As you can see, I get personally involved with my clients. I can’t just say to my client ‘Sorry, you’ll have to change your plans, life threw you a curve – too bad, deal with it.’ It is not just a deal to me. This is not just like buying a piece of clothing. This is a major investment, probably one of the biggest that most of us deal with & needs to be handled as such. I take it personally & it upsets me when something of this nature comes up. I have to try to look at every different avenue to get us to the final outcome that we were looking for in the first place.

OK, enough about real estate. As I’ve written I consider myself a very luck man. I am 52 years old & it seems each decade of my life has been better than the previous one. It amazes me how much I’ve learned and grown. It really amazes me on the things that I’ve realized about life & myself since turning 50. Believe me, I’ve done some very stupid things in my life. I’ve created strife for myself. I’ve also learned from my mistakes. I believe that life is a learning experience & you have to treat it as such. If you don’t learn from it, you will lose the lesson. There are too many people out there that just keep on going, but are not willing to learn or change. We know enough people in our lives that keep on making the same mistake, for lack of a better word, over & over again & are constantly complaining about it. We all have patterns – some good & some not so good. It is a matter or realizing this & changing those destructive patterns. Yes, it may be more easily said than done, but surely not impossible.

I am somewhat simplistic, in that everything can be broken down to it’s bare basic roots. We are the most intelligent being on this planet – that works both ways, for & against us. We tend to over think things. But to get to the root of the matter, I think try to simplify things. By taking away all of the extraneous matter, you can then delve into what the root of the problem at hand may be.

I am extremely blessed man in that I have a great support group of friends & family. Their care, concern & love for me, as well as me for them, is extraordinary. But I, as well in my business, tend to treat people the way I wish to be treated. I guess that this comes through. I am not one to be able to hide my feelings – I wear them on my sleeve.

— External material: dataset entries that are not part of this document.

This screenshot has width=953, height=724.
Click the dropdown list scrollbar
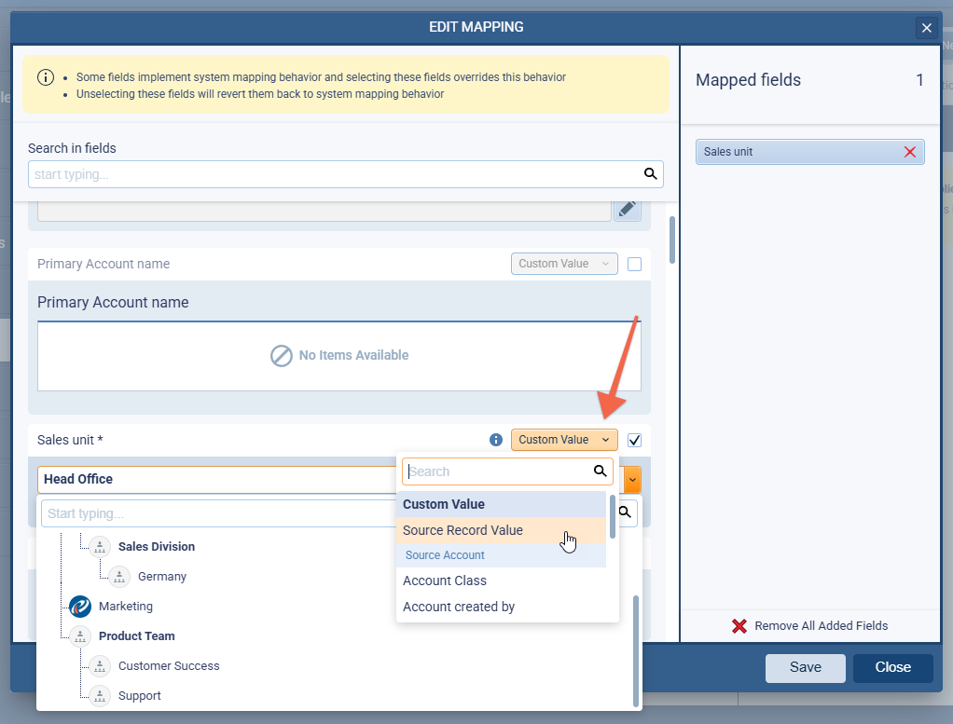pyautogui.click(x=613, y=517)
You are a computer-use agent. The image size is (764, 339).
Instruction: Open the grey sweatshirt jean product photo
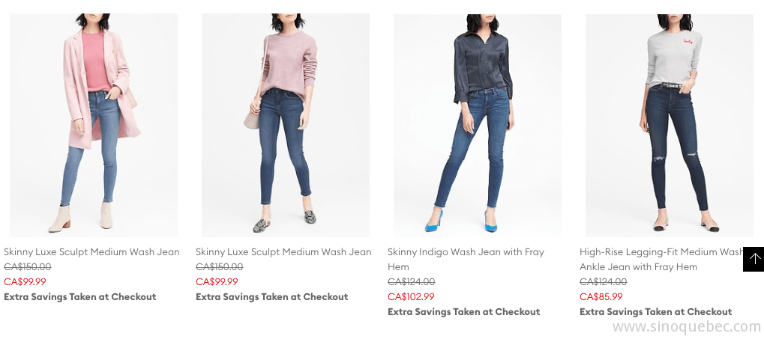tap(670, 126)
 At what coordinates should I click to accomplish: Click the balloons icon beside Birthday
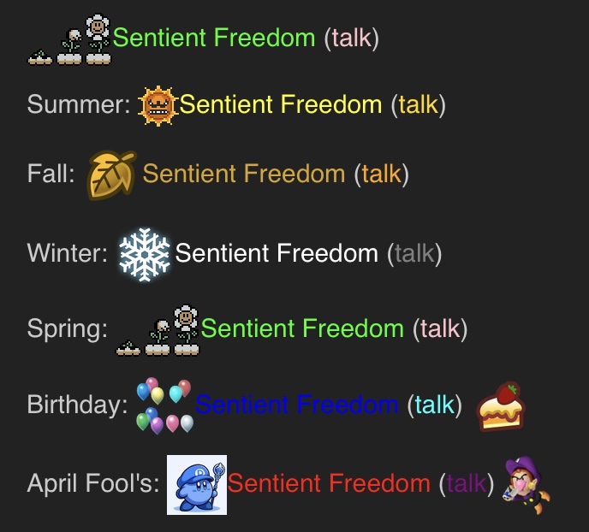[x=164, y=406]
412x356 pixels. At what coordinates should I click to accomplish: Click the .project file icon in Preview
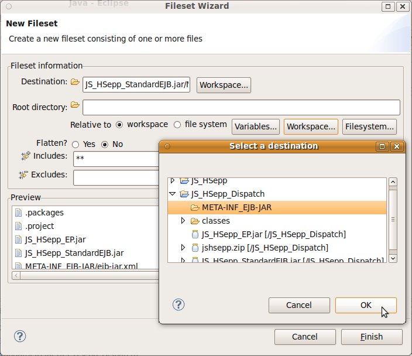19,226
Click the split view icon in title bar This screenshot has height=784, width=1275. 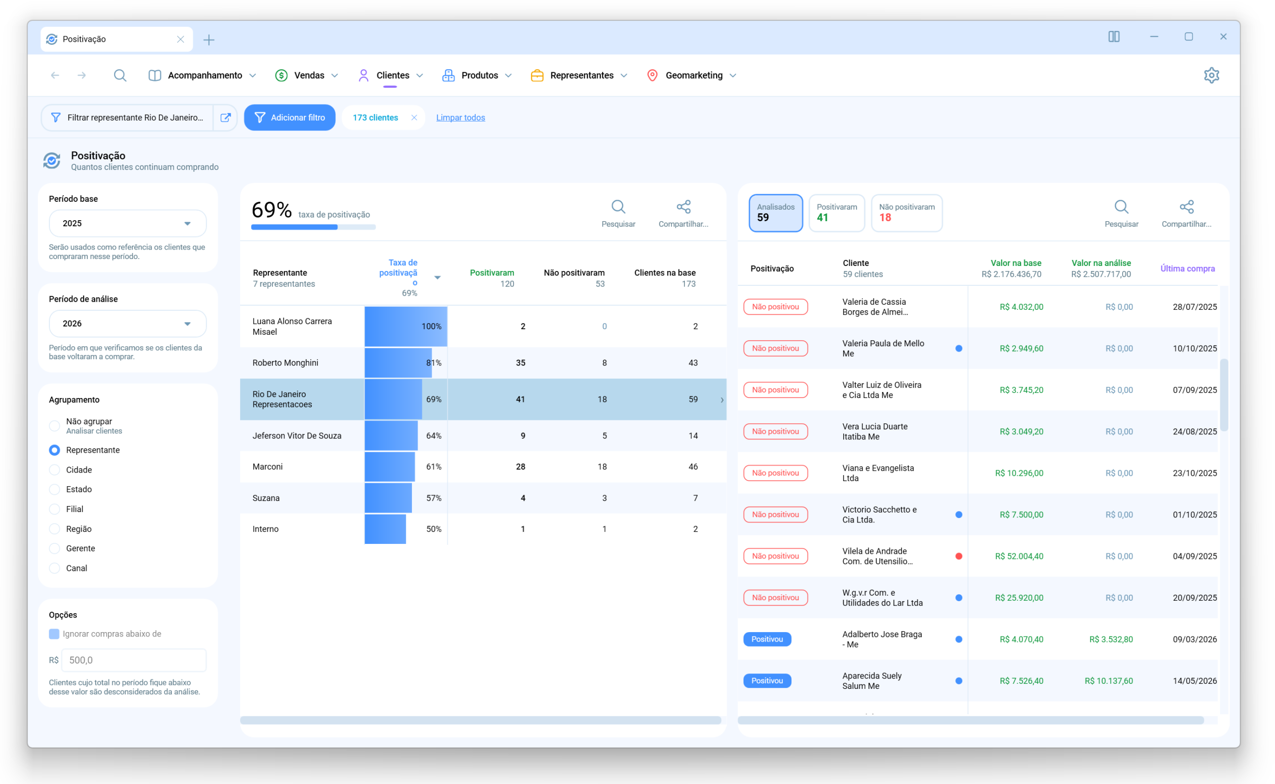click(x=1114, y=36)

We see so much negativity around us. I’ve learned that this can easily bring you down. There is no way to keep negativity totally out of your life, but it is how you tend to handle it & deal with it that makes a difference. I can easily allow negativity to bring me down & then allow such to progress into a depression. Been there – done that. That is not what I want out of life. It is very self-defeating. I must say at this point that I do not take any anti-depressants. Again, been there, done that in the past. The only medication that I take daily is a vitamin. I try to keep a positive attitude. Sometimes that is somewhat difficult, but it is a matter of how you look at things. What I learned is that your mental attitude and outlook on life is a matter of a healthy body, mind & soul. If you let one go, let’s say not taking care of your body, then the others will follow suit. They interact with each other. It all comes down to a matter of how you feel about yourself & what you want out of life. Life is so freakin’ Grand. Go for it! Take care of yourself, because you can not take care of someone else without taking care of yourself first. So, I guess it is all about ME!! Not really, but I think you get the point.